Bundan 36 yıl önce, 12 Eylül 1980 sabahı, günlük işlerine koşturmak için uykudan uyanan milyonlarca insan sokakların tanklarla, silahlı askerlerle kuşatılmış olduğunu gördü. Televizyonlarını açtıklarında Kenan Evren’in, “kendi kendini kontrol edemeyen demokrasiyi sağlam temeller üzerine oturtmak” üzere ordunun yönetime el koyduğunu açıklayan görüntüsüyle karşılaştı. Bu yaşanılanlar askeri faşist bir darbeydi. Darbecilerin hedefinde ise işçi sınıfının örgütlülüğü, yükselen mücadelesi ve kazanılmış hakları vardı.

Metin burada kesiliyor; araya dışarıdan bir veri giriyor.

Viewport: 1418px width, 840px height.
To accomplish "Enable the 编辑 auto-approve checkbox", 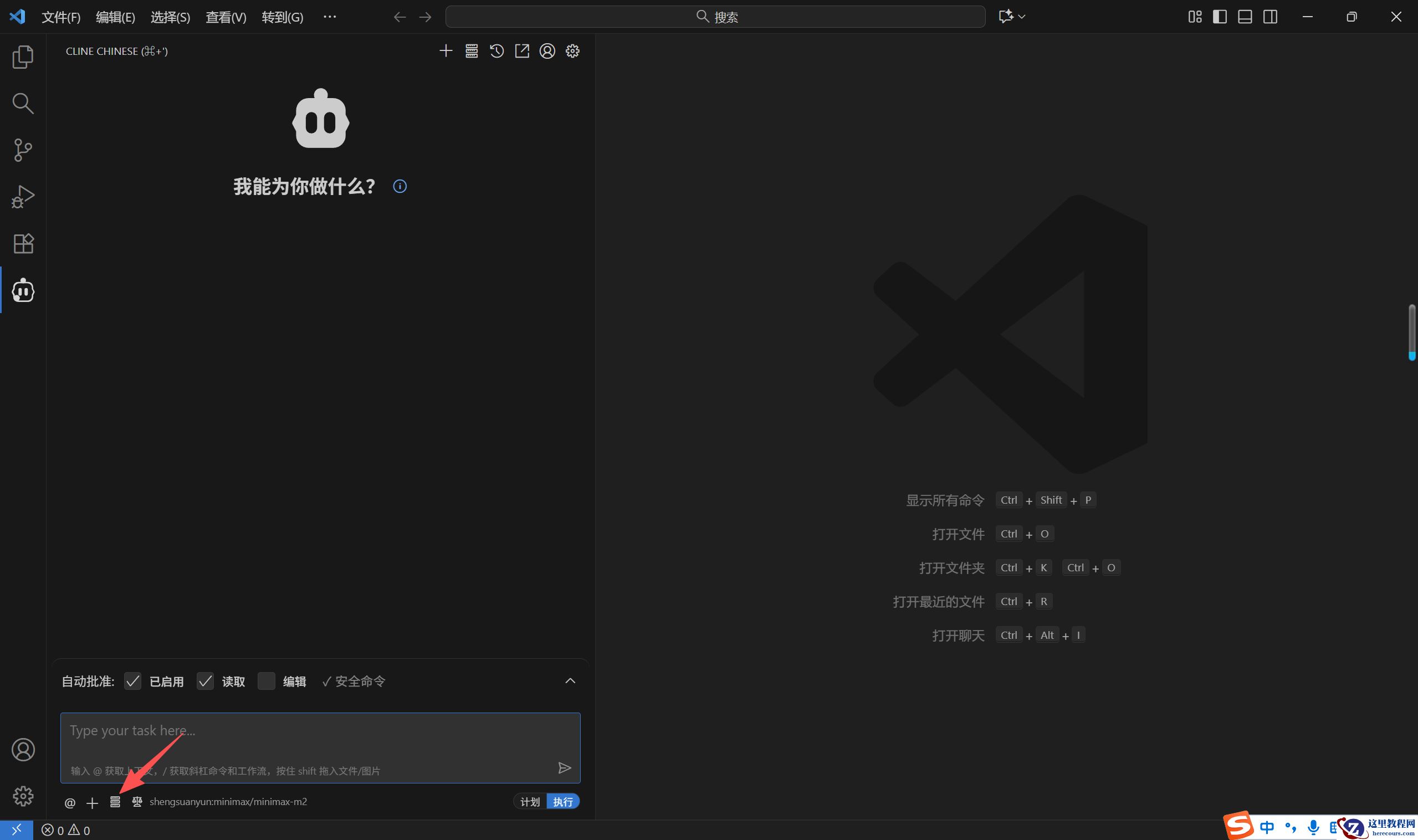I will (x=266, y=681).
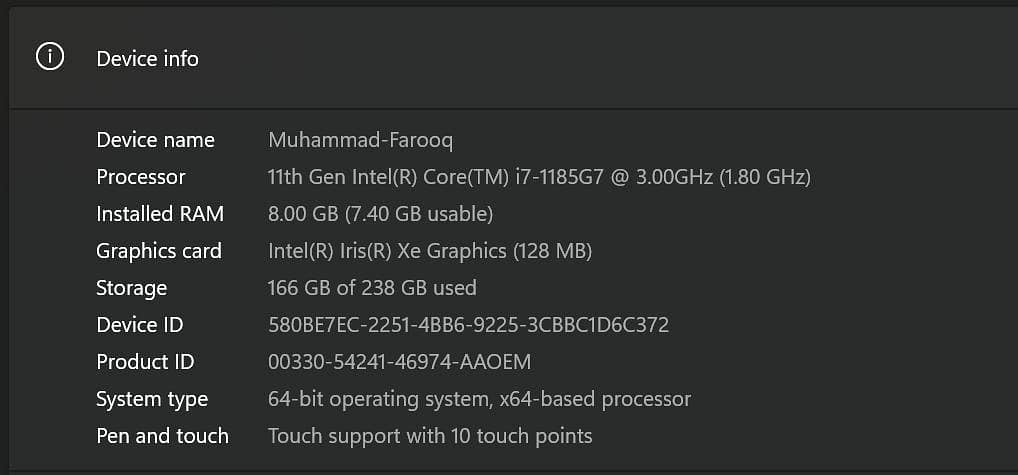Click the Device ID value starting 580BE7EC
Viewport: 1018px width, 475px height.
point(468,325)
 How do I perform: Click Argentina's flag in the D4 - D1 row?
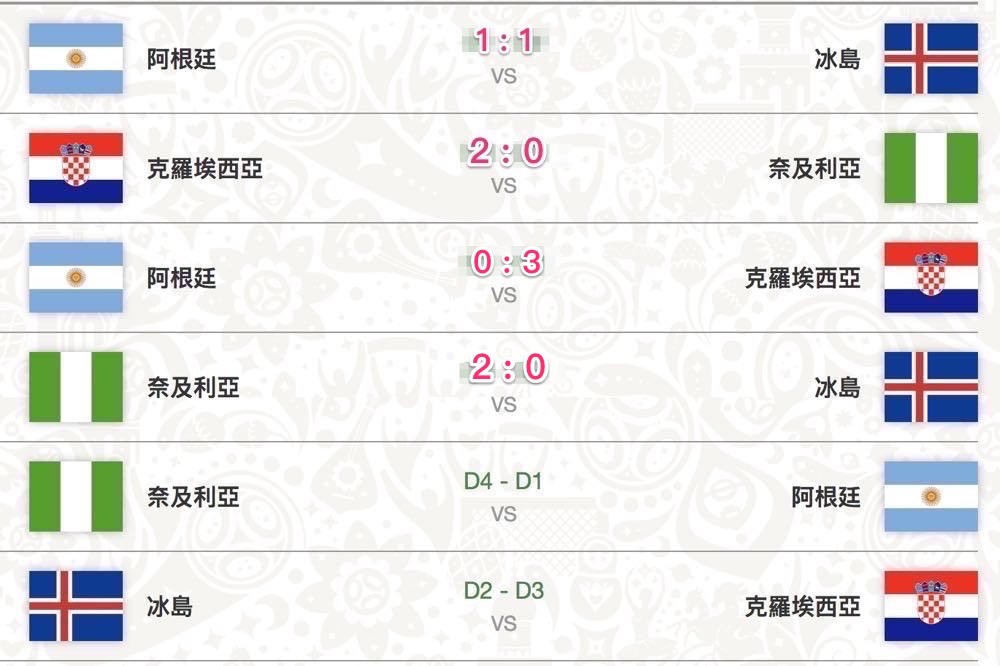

1960’tan 12 Eylül 1980’e uzanan 20 yıl, Türkiye işçi sınıfının uyanış ve ayağa kalkış dönemidir. Bu dönem boyunca verilen çetin mücadeleler neticesinde pek çok hak elde edildi. Fabrika işgalleriyle, grev ve direnişlerle, kitlesel mitinglerle tarih sahnesine çıkan işçi sınıfı ilk kez “Her şeyi üreten biziz, yöneten de biz olacağız!” diyordu. Yükselen işçi mücadelesinden korkan patronlar sınıfı, çareyi “orduyu göreve çağırmakta” buldu. Kanlı provokasyonlarla zemini hazırlanan darbeyi ilk alkışlayanlar da onlar oldu. Meselâ büyük patronlardan Halit Narin; “Bugüne kadar işçiler güldü, şimdi gülme sırası bizde” diyordu. Vehbi Koç ise faşist Kenan Evren’e mektuplar yazıyor, işçilere haddini bildirdiği için şükranlarını sunuyordu.
Kuşkusuz bu şükranlar boşa değildi. 12 Eylül darbesinin ilk icraatı, MESS’e bağlı 74 işyerinde süren ve 30 binden fazla işçinin katıldığı grevleri yasaklayarak grev çadırlarını sökmek oldu. İşçi sınıfının sendikal ve siyasal örgütlülükleri dağıtıldı ve ezildi. Demokrasi getireceğini vadeden darbeciler, tüm demokratik hak ve özgürlükleri ortadan kaldırarak faşist bir rejim kurdular. Darbenin resmi bilançosu bile başta işçi sınıfı olmak üzere tüm toplumun çektiği nice acıları gösteriyor. Darbeyle birlikte 1,6 milyonun üzerinde insan fişlendi, 30 bin mücadeleci işçi işten atıldı. 650 bin kişi gözaltına alındı, işkenceden geçirildi. Onlarca işçi, sendikacı ve sosyalist katledildi.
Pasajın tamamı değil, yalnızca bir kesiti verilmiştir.